§ **Task statement**
Your task is to gather the lines below that hold the string "computer".

'''

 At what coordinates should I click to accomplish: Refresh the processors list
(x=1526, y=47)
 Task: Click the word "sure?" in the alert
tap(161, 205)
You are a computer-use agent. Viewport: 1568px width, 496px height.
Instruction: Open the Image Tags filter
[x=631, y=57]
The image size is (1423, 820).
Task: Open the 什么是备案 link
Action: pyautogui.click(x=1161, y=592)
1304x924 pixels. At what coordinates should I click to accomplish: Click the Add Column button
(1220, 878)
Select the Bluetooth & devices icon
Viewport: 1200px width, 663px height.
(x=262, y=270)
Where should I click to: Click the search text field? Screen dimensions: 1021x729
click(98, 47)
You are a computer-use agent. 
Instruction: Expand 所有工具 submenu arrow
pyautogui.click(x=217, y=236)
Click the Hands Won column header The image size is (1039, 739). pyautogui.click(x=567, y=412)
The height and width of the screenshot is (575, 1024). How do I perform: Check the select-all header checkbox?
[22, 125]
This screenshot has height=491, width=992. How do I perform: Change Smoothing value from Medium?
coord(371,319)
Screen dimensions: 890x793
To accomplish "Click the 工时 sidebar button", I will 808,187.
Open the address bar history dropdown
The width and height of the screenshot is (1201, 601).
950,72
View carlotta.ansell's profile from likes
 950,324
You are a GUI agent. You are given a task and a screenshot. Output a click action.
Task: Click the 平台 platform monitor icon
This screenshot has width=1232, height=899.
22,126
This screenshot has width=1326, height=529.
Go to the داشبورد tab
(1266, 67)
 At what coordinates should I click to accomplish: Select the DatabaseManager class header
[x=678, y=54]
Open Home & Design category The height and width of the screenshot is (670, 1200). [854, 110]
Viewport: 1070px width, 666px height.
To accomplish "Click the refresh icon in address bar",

'''

§ **Answer to this task**
You are a computer-use agent. Viewport: 1568px width, 496px height.
You are a computer-use agent. 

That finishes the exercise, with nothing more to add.